Leptospirosis symptoms include fever, vomiting and headache, being many times confused with other febrile illnesses. In some cases, the disease may evolve to renal and hepatic failures, uveitis, pulmonary damage with severe pulmonary hemorrhage, and lead to death. This disease is considered a public health problem and its economic impact in the agricultural sector is also concerning (Ellis, 2015; Levett, 2001). The global burden of human leptospirosis is estimated to be 1 million cases and approximately 60,000 deaths per year (Picardeau, 2017). In Brazil, the last decade had about 4,000 confirmed cases per year, with approximately 350 cases leading to death (Magalhães, Mendes, & Melo, 2021).

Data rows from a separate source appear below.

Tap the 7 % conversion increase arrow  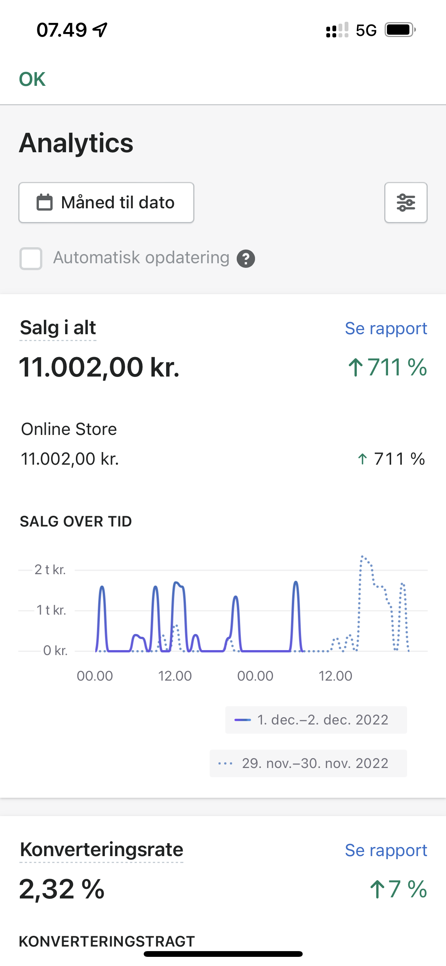click(x=377, y=889)
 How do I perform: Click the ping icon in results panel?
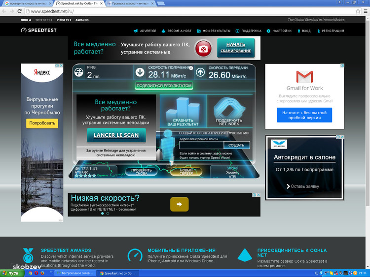pyautogui.click(x=78, y=73)
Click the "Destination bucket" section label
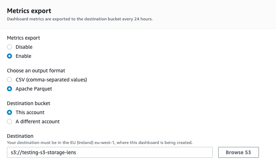This screenshot has height=160, width=276. [28, 103]
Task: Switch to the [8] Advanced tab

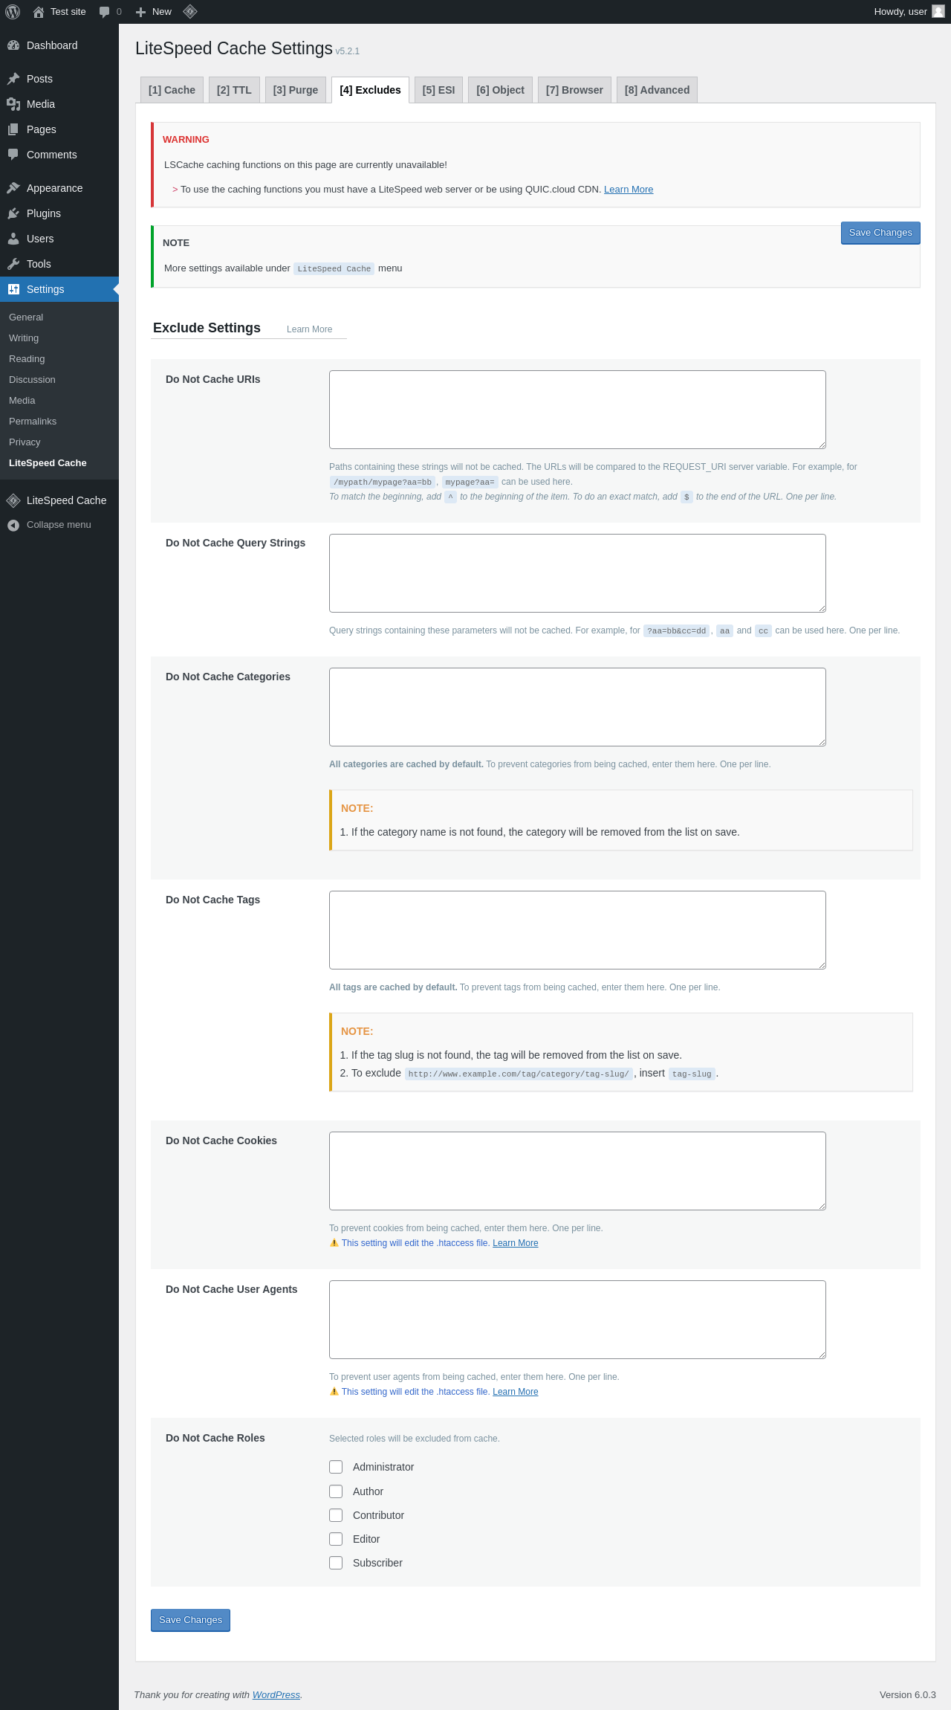Action: coord(657,90)
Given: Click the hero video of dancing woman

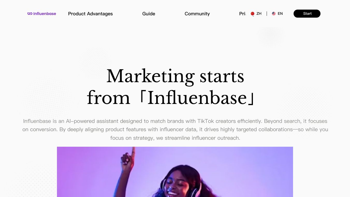Looking at the screenshot, I should point(175,172).
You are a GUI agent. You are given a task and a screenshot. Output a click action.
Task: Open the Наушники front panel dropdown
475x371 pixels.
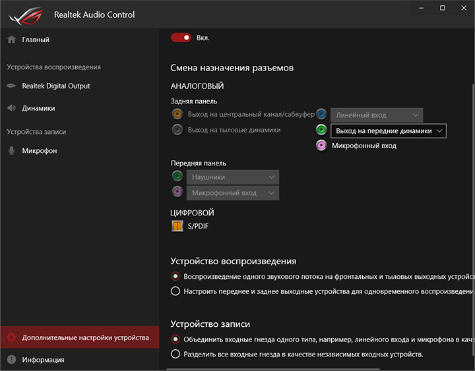(x=233, y=177)
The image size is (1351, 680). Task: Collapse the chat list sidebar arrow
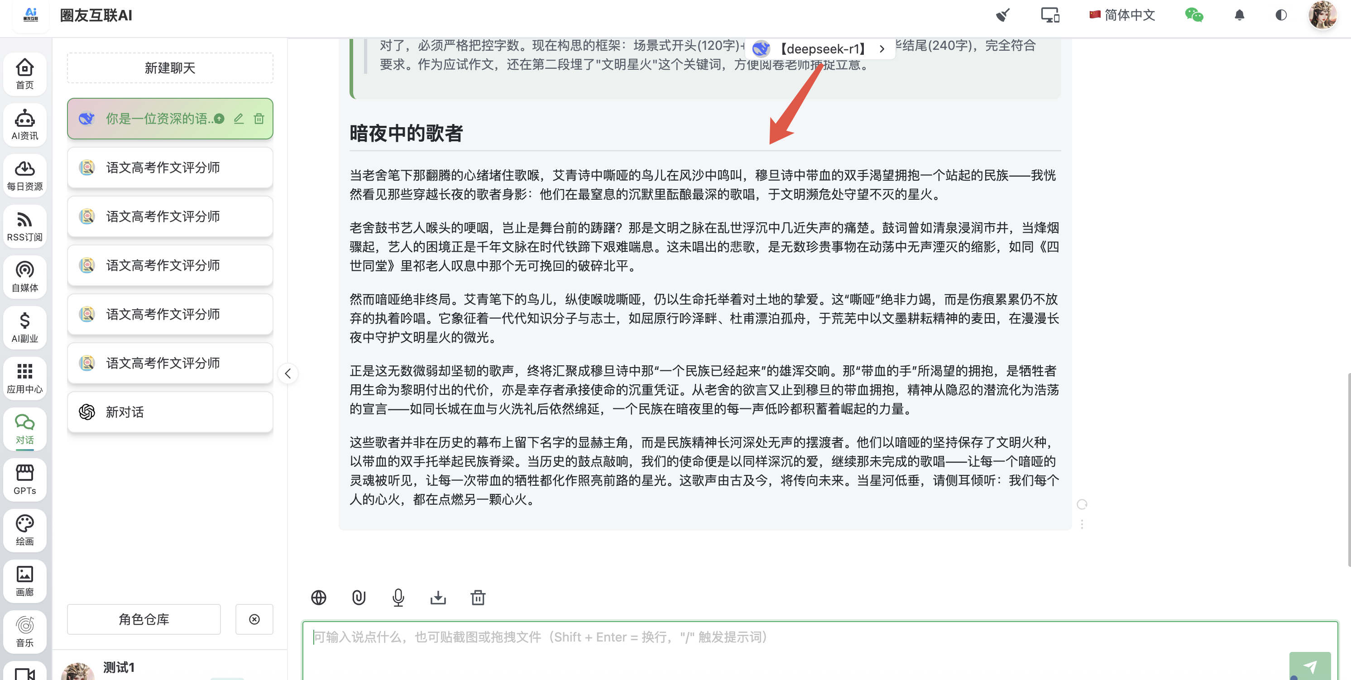pyautogui.click(x=287, y=373)
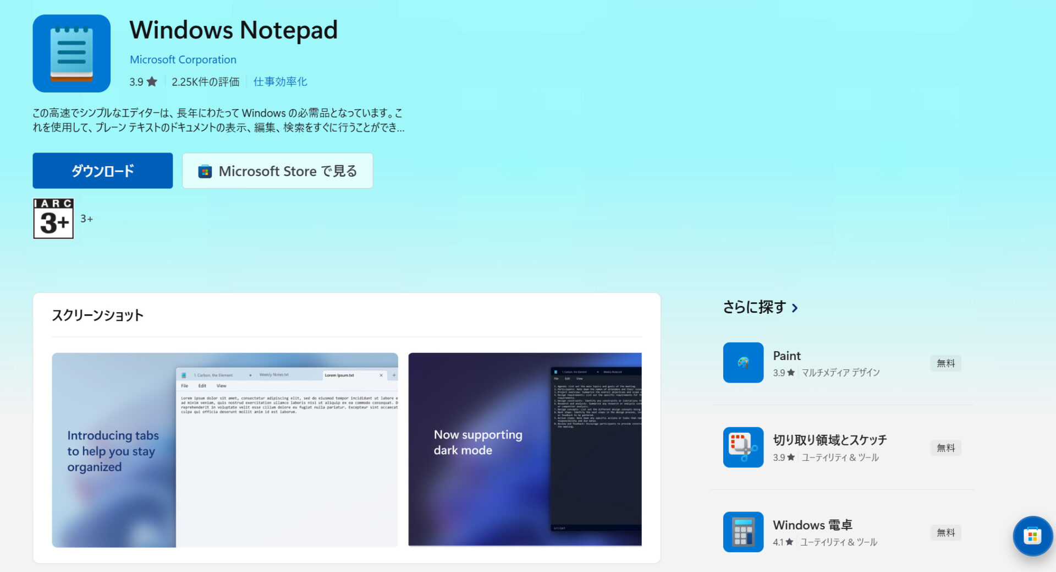Screen dimensions: 1056x572
Task: Click the 無料 badge beside Paint
Action: point(945,363)
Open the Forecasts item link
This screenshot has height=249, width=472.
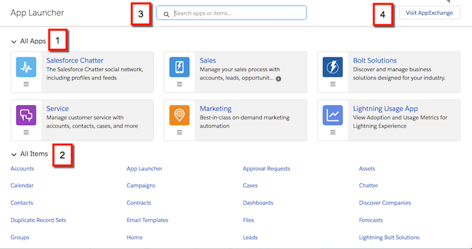371,220
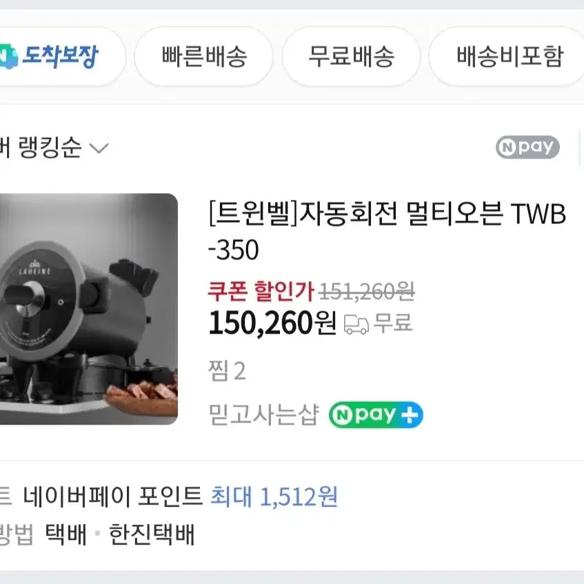Toggle the 빠른배송 filter chip
Screen dimensions: 584x584
(x=203, y=57)
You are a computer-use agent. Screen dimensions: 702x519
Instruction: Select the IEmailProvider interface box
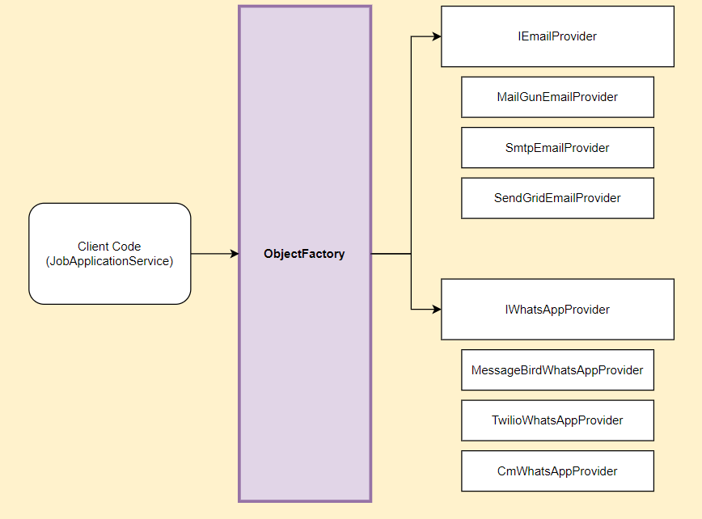(x=557, y=36)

The Leptospira genus comprises 22 species, divided into 300 serovars approximately, of which more than 270 are pathogenic. This antigenic diversity is attributed to the lipopolysaccharide composition (Bulach, Kalambaheti, De La Pena-Moctezuma, & Adler, 2000; Fernandes et al., 2017; Jorge et al., 2015; Picardeau, 2013; Picardeau, 2017). Commercial vaccines used to prevent leptospirosis are bacteria-based (killed-whole cells) and confer short-term immunity. However, they do not provide cross-protection against different serovars, require annual boosters and usually fail to prevent disease transmission (Dellagostin et al., 2011; Ko, Goarant, & Picardeau, 2009). Efforts to develop recombinant vaccines against leptospirosis have focused on conserved outer membrane proteins, bacterial motility factors, lipopolysaccharides, and virulence factors that represent potential targets for immunological defense mechanisms (Dellagostin et al., 2011; Oliveira et al., 2015). Several proteins have demonstrated to stimulate a protective immune response against leptospirosis, which indicates their potential as vaccine candidates (Félix et al., 2011; Haake et al., 1999; Hartwig et al., 2013; Oliveira et al., 2016; Oliveira et al., 2015, 2018; Seixas et al., 2007).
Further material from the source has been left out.